Abel:
A couple more days had passed and Valerie was still living with me. I decided to not let her go until I left New York. I was leaving in two days.
What I was afraid of had become reality. I was once again deeply in love with Valerie. We had such a great time living and doing everything together, I didn’t want to leave.
I wanted to stay and love her, be with her. But I kept saying to myself, it’s either love or career. Love has failed me a lot of times and career was something I wanted to focus on more. She would always be in my thoughts, tho.
Valerie was now helping me pack. I couldn’t help but stare at her secretly a couple times. She was so beautiful and pure.
A: “Wanna take a break?
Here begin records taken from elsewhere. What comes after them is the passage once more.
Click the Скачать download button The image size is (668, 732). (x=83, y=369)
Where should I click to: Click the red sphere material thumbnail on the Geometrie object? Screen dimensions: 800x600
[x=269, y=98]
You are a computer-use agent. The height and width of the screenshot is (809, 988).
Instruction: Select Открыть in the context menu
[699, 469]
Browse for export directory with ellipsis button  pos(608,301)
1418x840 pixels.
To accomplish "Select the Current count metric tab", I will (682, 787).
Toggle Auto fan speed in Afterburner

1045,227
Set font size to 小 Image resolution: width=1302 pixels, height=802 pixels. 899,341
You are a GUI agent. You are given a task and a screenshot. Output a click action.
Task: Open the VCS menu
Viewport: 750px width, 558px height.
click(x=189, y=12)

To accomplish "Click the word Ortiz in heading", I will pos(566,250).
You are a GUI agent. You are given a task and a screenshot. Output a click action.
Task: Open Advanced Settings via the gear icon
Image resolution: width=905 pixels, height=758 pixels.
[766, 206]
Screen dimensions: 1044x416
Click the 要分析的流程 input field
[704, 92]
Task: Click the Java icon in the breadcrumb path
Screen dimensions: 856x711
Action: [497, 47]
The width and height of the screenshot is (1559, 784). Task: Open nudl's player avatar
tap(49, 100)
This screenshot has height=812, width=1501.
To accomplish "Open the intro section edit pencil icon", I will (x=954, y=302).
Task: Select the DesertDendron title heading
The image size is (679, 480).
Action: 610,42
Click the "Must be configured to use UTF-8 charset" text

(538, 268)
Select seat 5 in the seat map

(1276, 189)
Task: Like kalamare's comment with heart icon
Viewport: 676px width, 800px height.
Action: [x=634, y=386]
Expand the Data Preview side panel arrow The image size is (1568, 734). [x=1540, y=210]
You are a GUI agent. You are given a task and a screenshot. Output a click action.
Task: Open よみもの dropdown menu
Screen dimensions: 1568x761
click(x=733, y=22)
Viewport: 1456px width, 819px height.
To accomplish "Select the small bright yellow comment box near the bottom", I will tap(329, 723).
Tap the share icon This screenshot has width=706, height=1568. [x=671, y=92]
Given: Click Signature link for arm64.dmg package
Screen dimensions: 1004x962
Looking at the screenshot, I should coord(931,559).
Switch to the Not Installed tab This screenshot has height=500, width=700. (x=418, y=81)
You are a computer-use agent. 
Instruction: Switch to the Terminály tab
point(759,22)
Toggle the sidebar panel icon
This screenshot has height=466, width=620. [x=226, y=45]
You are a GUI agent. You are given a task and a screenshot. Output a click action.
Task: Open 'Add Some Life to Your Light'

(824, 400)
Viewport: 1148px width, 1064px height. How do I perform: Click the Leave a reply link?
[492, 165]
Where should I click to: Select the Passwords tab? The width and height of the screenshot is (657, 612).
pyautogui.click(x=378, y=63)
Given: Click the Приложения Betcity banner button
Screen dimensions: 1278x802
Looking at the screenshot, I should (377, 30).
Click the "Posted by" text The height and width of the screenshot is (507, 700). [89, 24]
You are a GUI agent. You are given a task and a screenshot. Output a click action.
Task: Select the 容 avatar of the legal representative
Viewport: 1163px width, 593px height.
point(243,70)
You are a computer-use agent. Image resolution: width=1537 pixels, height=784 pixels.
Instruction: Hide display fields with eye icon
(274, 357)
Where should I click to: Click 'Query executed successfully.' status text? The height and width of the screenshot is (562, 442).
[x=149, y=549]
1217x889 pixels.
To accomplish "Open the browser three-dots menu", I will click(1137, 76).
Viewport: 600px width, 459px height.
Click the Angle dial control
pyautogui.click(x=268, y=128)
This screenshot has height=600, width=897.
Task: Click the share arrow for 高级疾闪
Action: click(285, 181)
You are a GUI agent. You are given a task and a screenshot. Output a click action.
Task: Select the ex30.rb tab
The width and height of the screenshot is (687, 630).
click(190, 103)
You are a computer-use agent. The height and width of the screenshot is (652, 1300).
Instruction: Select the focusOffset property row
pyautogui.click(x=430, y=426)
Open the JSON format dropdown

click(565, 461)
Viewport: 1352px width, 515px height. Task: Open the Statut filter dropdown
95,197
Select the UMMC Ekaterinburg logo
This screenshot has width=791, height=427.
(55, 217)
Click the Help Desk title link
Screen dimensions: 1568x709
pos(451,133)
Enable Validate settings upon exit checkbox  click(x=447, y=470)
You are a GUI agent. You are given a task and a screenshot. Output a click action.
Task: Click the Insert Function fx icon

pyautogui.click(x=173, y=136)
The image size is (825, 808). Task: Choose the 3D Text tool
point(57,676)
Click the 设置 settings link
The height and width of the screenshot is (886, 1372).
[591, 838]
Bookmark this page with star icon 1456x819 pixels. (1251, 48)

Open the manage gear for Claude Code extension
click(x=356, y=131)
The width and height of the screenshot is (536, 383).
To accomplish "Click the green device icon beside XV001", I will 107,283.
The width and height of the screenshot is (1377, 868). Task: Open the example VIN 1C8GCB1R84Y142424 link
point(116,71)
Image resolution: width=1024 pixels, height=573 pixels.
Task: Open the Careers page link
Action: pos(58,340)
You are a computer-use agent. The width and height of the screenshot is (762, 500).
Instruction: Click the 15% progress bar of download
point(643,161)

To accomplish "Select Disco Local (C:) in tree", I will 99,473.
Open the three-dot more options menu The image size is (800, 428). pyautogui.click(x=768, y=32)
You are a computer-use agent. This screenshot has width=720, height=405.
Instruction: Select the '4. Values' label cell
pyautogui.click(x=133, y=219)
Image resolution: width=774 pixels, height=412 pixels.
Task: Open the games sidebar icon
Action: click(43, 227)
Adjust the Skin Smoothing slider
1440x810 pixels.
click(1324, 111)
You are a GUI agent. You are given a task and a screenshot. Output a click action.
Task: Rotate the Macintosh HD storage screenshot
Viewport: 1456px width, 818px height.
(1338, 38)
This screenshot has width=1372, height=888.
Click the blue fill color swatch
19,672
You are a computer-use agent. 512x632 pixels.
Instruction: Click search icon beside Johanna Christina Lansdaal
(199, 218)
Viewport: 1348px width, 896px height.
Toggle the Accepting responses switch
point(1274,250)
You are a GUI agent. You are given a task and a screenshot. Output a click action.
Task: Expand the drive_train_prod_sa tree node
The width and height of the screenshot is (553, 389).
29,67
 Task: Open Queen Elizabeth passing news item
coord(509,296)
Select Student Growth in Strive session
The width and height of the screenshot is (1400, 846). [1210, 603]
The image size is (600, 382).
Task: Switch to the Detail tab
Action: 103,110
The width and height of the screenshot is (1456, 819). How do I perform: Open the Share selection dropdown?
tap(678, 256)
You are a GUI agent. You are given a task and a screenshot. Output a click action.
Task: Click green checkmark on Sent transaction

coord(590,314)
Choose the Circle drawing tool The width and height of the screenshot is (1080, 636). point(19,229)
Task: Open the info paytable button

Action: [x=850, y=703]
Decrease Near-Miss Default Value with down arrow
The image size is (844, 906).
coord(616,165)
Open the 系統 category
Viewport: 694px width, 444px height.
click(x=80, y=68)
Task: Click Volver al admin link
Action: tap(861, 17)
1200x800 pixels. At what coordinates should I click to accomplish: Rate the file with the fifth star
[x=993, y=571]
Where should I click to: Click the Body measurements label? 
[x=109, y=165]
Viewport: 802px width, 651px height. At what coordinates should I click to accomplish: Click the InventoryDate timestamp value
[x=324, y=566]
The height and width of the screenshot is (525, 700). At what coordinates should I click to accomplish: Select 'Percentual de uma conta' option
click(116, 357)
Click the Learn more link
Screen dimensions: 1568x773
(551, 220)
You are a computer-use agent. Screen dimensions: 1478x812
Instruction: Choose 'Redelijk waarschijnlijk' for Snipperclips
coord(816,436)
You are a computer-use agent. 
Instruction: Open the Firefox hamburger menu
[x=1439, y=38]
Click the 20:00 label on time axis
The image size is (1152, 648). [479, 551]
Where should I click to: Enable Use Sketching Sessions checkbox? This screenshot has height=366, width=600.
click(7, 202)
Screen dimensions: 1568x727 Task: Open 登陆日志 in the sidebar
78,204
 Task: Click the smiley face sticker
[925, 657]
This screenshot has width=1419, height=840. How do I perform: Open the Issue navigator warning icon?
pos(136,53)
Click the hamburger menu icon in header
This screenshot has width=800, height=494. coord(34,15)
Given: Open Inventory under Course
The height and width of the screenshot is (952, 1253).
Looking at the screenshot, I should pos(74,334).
It's almost midnight, we can finish the rest tomorrow.” I stopped folding my clothes with a sigh.
V: “We won’t have time tomorrow.” She continued packing.
A: “Come ooon, let's do something else more fun.” I begged her.
V: “Like?”
A: “Like, go outside on the balcony and drink or smoke and stare at the stars.”
V: “Sounds good.”
She made her way outside as I brought the alcohol and drugs.
I gave her the weed and poured some whiskey. She had a tired look in her eyes as she was smoking her joint.
V: “Can I ask you a question?”
A: “Sure, go ahead.” I took a sip of my drink.
V: “Why are you like that? I mean, a nighttime guy who does drugs and fucks strippers. Weren’t you ever in love?” She looked at me.
I knew exactly why I was like that. I've never opened up about it to anyone tho.
A: “And, why this question?”
V: “Your mom called this morning while you were showering. Not just once, a lot of times so I picked it up for you. She was worried. Why haven’t you talked about your family to me? Why are you ignoring your mom?”
Valerie was right. Why was I ignoring her? She did nothing wrong. It was time I told her the truth about my past.
A: “I pay for my father's sins, Val. He left us. I grew up with no father figure and kept asking the same question, why did he leave us? My mom of course had no answer to that. When I was a teenager, I realized how of an asshole he is. He tried to get in contact with me a few years back but I wasn’t interested. So, I fell in the trap. I started hanging out with the wrong people, did drugs and alcohol. I left my house for a weekend thus my stage name. I was broken and all I had was my friends, my mom was full of disappointment and I couldn’t go back to her, not empty handed. But now I have realized how bad I've been, she has accepted my lifestyle but I'm too embarrassed to face her. I’ll go back to see her when I have something to offer back for what she did all these years for me.” I sighed hard and smoked my blunt, looking deep into the sky.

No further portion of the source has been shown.